BIP: 157
Layer: Peer Services
Title: Client Side Block Filtering
Author: Olaoluwa Osuntokun <[email protected]>
Alex Akselrod <[email protected]>
Jim Posen <[email protected]>
Status: Draft
Type: Standards Track
Created: 2017-05-24


## Abstract

This BIP describes a new light client protocol in Bitcoin that improves upon currently available options. The standard light client protocol in use today, defined in BIP 37, has known flaws that weaken the security and privacy of clients and allow denial-of-service attack vectors on full nodes. The new protocol overcomes these issues by allowing light clients to obtain compact probabilistic filters of block content from full nodes and download full blocks if the filter matches relevant data.
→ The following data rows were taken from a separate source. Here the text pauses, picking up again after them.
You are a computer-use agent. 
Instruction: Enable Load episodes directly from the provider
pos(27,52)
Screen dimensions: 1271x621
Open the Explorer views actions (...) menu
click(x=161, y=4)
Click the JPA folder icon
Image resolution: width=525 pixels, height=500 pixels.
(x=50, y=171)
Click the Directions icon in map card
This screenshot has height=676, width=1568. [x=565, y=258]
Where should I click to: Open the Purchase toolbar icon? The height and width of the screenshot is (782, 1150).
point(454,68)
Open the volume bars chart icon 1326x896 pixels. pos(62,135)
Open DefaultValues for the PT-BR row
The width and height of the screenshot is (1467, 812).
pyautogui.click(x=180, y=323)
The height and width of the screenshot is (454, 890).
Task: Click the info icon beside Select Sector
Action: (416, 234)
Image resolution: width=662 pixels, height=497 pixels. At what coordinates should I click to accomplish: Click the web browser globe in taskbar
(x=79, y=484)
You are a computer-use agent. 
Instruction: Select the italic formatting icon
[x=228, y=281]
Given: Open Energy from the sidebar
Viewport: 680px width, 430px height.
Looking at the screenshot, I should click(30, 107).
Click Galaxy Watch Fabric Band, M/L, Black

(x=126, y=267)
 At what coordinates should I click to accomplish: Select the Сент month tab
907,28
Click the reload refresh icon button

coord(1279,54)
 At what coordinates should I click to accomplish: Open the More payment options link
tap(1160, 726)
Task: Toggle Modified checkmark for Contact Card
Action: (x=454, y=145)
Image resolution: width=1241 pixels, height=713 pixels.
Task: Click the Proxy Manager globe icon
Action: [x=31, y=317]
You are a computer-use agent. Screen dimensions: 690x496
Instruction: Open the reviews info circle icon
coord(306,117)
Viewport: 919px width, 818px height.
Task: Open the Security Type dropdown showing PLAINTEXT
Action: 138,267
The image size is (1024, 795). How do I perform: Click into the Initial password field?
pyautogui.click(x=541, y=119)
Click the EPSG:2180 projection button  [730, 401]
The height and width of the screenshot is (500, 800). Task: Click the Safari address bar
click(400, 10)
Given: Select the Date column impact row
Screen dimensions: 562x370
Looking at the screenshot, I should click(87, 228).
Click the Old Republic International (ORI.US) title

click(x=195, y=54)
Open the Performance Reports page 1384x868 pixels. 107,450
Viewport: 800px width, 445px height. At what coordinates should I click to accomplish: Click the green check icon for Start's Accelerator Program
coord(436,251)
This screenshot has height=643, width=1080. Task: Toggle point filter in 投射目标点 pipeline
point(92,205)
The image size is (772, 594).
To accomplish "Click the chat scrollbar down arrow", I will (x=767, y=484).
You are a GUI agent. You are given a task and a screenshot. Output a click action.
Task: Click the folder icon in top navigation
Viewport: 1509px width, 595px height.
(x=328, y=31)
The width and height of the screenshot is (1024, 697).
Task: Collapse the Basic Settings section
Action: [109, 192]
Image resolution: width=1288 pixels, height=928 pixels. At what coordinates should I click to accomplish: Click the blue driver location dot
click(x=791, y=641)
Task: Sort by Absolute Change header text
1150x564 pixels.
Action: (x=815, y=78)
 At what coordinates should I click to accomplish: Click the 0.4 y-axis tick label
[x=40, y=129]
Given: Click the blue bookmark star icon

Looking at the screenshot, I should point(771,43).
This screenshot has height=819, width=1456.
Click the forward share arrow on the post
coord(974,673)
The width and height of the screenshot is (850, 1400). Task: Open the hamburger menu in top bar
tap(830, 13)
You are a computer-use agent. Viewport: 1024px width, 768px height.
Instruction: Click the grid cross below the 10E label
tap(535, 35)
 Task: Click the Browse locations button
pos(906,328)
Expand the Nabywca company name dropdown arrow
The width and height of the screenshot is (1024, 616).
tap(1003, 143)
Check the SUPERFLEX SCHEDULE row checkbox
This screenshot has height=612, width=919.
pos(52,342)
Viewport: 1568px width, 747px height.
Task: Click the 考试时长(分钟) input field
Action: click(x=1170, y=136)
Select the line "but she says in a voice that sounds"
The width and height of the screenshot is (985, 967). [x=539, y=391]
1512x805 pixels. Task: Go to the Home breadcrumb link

New P2P messages empower light clients to securely sync the blockchain without relying on a trusted source. This BIP also defines a filter header, which serves as a commitment to all filters for previous blocks and provides the ability to efficiently detect malicious or faulty peers serving invalid filters. The resulting protocol guarantees that light clients with at least one honest peer are able to identify the correct block filters.

## Motivation

BIP 37 is currently the most widely used light client execution mode for Bitcoin. With BIP 37, a client sends a Bloom filter it wants to watch to a full node peer, then receives notifications for each new transaction or block that matches the filter. The client then requests relevant transactions from the peer along with Merkle proofs of inclusion in the blocks containing them, which are verified against the block headers. The Bloom filters match data such as client addresses and unspent outputs, and the filter size must be carefully tuned to balance the false positive rate with the amount of information leaked to peer. It has been shown, however, that most implementations available offer virtually ''zero privacy'' to wallets and other applications. Additionally, malicious full nodes serving light clients can omit critical data with little risk of detection, which is unacceptable for some applications (such as Lightning Network clients) that must respond to certain on-chain events. Finally, honest nodes servicing BIP 37 light clients may incur significant I/O and CPU resource usage due to maliciously crafted Bloom filters, creating a denial-of-service (DoS) vector and disincentizing node operators from supporting the protocol.

The alternative detailed in this document can be seen as the opposite of BIP 37: instead of the client sending a filter to a full node peer, full nodes generate deterministic filters on block data that are served to the client. A light client can then download an entire block if the filter matches the data it is watching for. Since filters are deterministic, they only need to be constructed once and stored on disk, whenever a new block is connected to the chain. This keeps the computation required to serve filters minimal, and eliminates the I/O asymmetry that makes BIP 37 enabled nodes vulnerable. Clients also get better assurance of seeing all relevant transactions because they can check the validity of filters received from peers more easily than they can check completeness of filtered blocks. Finally, client privacy is improved because blocks can be downloaded from ''any source'', so that no one peer gets complete information on the data required by a client. Extremely privacy conscious light clients may opt to anonymously fetch blocks using advanced techniques such as Private Information Retrieval.

## Definitions

[]byte represents a vector of bytes.

[N]byte represents a fixed-size byte array with length N.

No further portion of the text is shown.